** DATA SECTION follows **
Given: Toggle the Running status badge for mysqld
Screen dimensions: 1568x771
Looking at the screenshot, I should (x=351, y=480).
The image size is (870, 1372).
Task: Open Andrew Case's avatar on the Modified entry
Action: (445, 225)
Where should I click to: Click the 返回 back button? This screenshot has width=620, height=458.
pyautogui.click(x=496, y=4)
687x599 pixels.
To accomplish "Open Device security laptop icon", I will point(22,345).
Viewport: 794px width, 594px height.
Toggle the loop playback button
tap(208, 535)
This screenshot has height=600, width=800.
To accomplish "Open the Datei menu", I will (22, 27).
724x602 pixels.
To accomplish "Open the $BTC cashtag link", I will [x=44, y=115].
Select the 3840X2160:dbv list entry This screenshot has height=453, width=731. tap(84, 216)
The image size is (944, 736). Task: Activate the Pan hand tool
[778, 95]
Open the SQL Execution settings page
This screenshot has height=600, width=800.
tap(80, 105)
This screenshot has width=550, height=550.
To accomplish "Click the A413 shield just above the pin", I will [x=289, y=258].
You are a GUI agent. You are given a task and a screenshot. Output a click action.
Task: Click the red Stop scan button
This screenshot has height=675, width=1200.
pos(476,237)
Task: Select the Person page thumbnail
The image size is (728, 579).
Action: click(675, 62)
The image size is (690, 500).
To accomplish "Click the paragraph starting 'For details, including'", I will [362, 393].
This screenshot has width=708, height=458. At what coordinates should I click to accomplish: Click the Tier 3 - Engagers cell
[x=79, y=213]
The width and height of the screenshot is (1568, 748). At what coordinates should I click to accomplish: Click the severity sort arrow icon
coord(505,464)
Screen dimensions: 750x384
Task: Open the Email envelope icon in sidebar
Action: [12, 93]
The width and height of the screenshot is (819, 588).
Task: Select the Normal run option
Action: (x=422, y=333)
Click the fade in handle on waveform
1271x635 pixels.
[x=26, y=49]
** End of DATA SECTION **
BRIEF:
Beginning with the first line above, transcribe all of the data exactly.

ANSWER SPACE:
Given: Toggle the Running status badge for mysqld
Screen dimensions: 1568x771
Looking at the screenshot, I should (x=351, y=480).
The image size is (870, 1372).
Task: Open Andrew Case's avatar on the Modified entry
Action: (445, 225)
Where should I click to: Click the 返回 back button? This screenshot has width=620, height=458.
pyautogui.click(x=496, y=4)
687x599 pixels.
To accomplish "Open Device security laptop icon", I will point(22,345).
Viewport: 794px width, 594px height.
Toggle the loop playback button
tap(208, 535)
This screenshot has height=600, width=800.
To accomplish "Open the Datei menu", I will (22, 27).
724x602 pixels.
To accomplish "Open the $BTC cashtag link", I will [x=44, y=115].
Select the 3840X2160:dbv list entry This screenshot has height=453, width=731. tap(84, 216)
The image size is (944, 736). Task: Activate the Pan hand tool
[778, 95]
Open the SQL Execution settings page
This screenshot has height=600, width=800.
tap(80, 105)
This screenshot has width=550, height=550.
To accomplish "Click the A413 shield just above the pin", I will [x=289, y=258].
You are a GUI agent. You are given a task and a screenshot. Output a click action.
Task: Click the red Stop scan button
This screenshot has height=675, width=1200.
pos(476,237)
Task: Select the Person page thumbnail
The image size is (728, 579).
Action: click(675, 62)
The image size is (690, 500).
To accomplish "Click the paragraph starting 'For details, including'", I will [362, 393].
This screenshot has width=708, height=458. At what coordinates should I click to accomplish: Click the Tier 3 - Engagers cell
[x=79, y=213]
The width and height of the screenshot is (1568, 748). At what coordinates should I click to accomplish: Click the severity sort arrow icon
coord(505,464)
Screen dimensions: 750x384
Task: Open the Email envelope icon in sidebar
Action: [12, 93]
The width and height of the screenshot is (819, 588).
Task: Select the Normal run option
Action: (x=422, y=333)
Click the fade in handle on waveform
1271x635 pixels.
[x=26, y=49]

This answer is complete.